* _Opdracht_
Herschrijf het deel van de tekst over de belastingzaak van de piloot, beginnend bij "De rechtbank oordeelde" en eindigend bij "van de luchtvaartmaatschappij.". Vervang daarin "luchtvaartmaatschappij" door "vliegmaatschappij".

* _Geselecteerde tekst_
+++++

In deze zaak heeft de Rechtbank Noord-Holland op 12 september 2014 uitspraak gedaan in een geschil tussen een piloot, woonachtig in Nederland en werkzaam voor een Britse luchtvaartmaatschappij, en de inspecteur van de Belastingdienst. De piloot was gestationeerd in Frankrijk en ontving een arbeidsinkomen van € 81.284. De rechtbank moest beoordelen of dit inkomen aan Nederland ter heffing was toegewezen op basis van de Overeenkomst tussen Nederland en Frankrijk ter voorkoming van dubbele belasting. De inspecteur had een aanslag inkomstenbelasting opgelegd voor het jaar 2009, die de piloot aanvechtte.
De rechtbank oordeelde dat het arbeidsinkomen terecht aan Nederland was toegewezen. De rechtbank stelde vast dat het Verdrag geen definitie bevatte van 'internationaal verkeer' en dat de dynamische verdragsinterpretatie, zoals door de eiser werd voorgesteld, niet van toepassing was. De rechtbank concludeerde dat het heffingsrecht op basis van artikel 15, lid 3 van het Verdrag aan Nederland was toegewezen, ongeacht de plaats van de werkelijke leiding van de luchtvaartmaatschappij.

+++++

* _Aangeleverde regels_
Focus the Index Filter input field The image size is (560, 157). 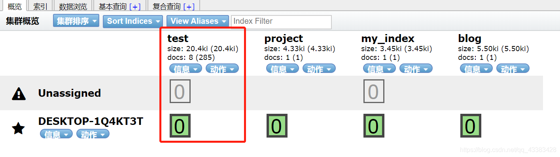click(281, 21)
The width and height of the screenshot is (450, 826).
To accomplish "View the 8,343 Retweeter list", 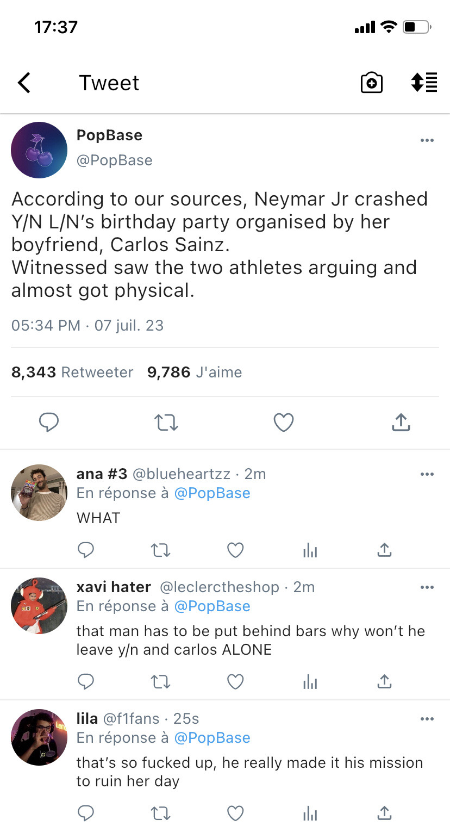I will 72,372.
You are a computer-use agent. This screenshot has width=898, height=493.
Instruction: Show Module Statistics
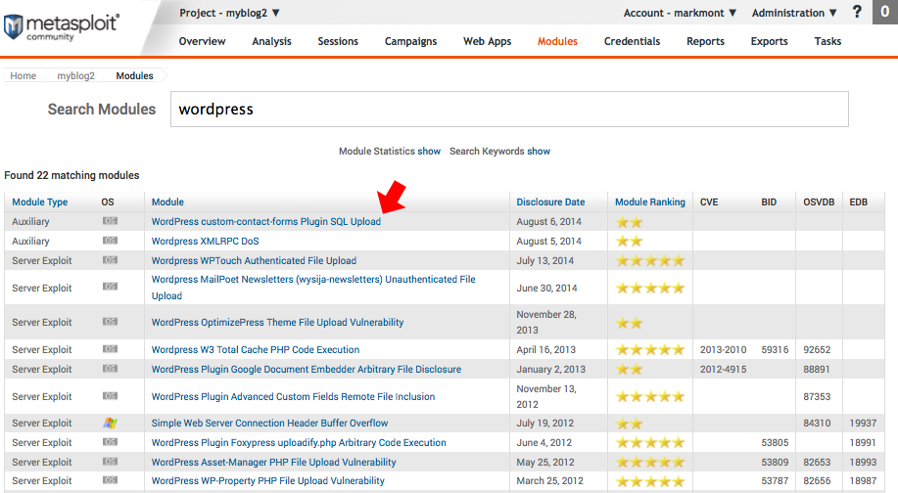(x=429, y=152)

+++++

* _Resultaat_
De rechtbank oordeelde dat het arbeidsinkomen terecht aan Nederland was toegewezen. De rechtbank stelde vast dat het Verdrag geen definitie bevatte van 'internationaal verkeer' en dat de dynamische verdragsinterpretatie, zoals door de eiser werd voorgesteld, niet van toepassing was. De rechtbank concludeerde dat het heffingsrecht op basis van artikel 15, lid 3 van het Verdrag aan Nederland was toegewezen, ongeacht de plaats van de werkelijke leiding van de vliegmaatschappij.